Stored records

• • •

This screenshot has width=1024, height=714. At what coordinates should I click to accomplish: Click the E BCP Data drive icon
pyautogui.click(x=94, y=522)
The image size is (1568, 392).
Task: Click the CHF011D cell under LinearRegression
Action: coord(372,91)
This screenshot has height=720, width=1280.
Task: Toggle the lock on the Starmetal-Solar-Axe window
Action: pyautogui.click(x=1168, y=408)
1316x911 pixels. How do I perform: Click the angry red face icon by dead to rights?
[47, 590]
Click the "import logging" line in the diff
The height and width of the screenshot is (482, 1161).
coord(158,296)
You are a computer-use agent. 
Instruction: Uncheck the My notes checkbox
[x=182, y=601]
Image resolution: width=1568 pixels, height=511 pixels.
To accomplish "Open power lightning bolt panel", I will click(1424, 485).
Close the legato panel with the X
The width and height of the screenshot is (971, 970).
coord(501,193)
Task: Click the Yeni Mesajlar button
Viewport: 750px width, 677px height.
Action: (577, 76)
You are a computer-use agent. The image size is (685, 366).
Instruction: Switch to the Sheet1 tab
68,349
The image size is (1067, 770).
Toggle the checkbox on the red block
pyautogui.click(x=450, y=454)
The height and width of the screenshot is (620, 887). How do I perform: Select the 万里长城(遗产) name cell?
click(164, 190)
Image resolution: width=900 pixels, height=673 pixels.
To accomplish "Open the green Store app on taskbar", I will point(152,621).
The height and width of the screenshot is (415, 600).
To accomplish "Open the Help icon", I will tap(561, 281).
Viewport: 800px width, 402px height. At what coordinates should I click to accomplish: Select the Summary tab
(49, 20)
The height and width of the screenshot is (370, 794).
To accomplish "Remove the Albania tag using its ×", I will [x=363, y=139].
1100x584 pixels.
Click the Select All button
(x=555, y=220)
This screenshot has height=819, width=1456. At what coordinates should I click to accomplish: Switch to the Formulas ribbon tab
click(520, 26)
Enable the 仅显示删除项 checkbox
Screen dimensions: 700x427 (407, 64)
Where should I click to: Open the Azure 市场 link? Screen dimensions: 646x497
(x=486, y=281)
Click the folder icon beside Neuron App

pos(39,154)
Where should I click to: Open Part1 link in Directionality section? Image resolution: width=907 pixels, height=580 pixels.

• • •

Assignment :: Only the lines from the one with "This screenshot has height=819, width=1456." through the last line of the records belong in the answer, each copied exactly.

Answer space ::
This screenshot has height=819, width=1456. At what coordinates should I click to accomplish: Switch to the Formulas ribbon tab
click(520, 26)
Enable the 仅显示删除项 checkbox
Screen dimensions: 700x427 (407, 64)
Where should I click to: Open the Azure 市场 link? Screen dimensions: 646x497
(x=486, y=281)
Click the folder icon beside Neuron App

pos(39,154)
Where should I click to: Open Part1 link in Directionality section? Image resolution: width=907 pixels, height=580 pixels.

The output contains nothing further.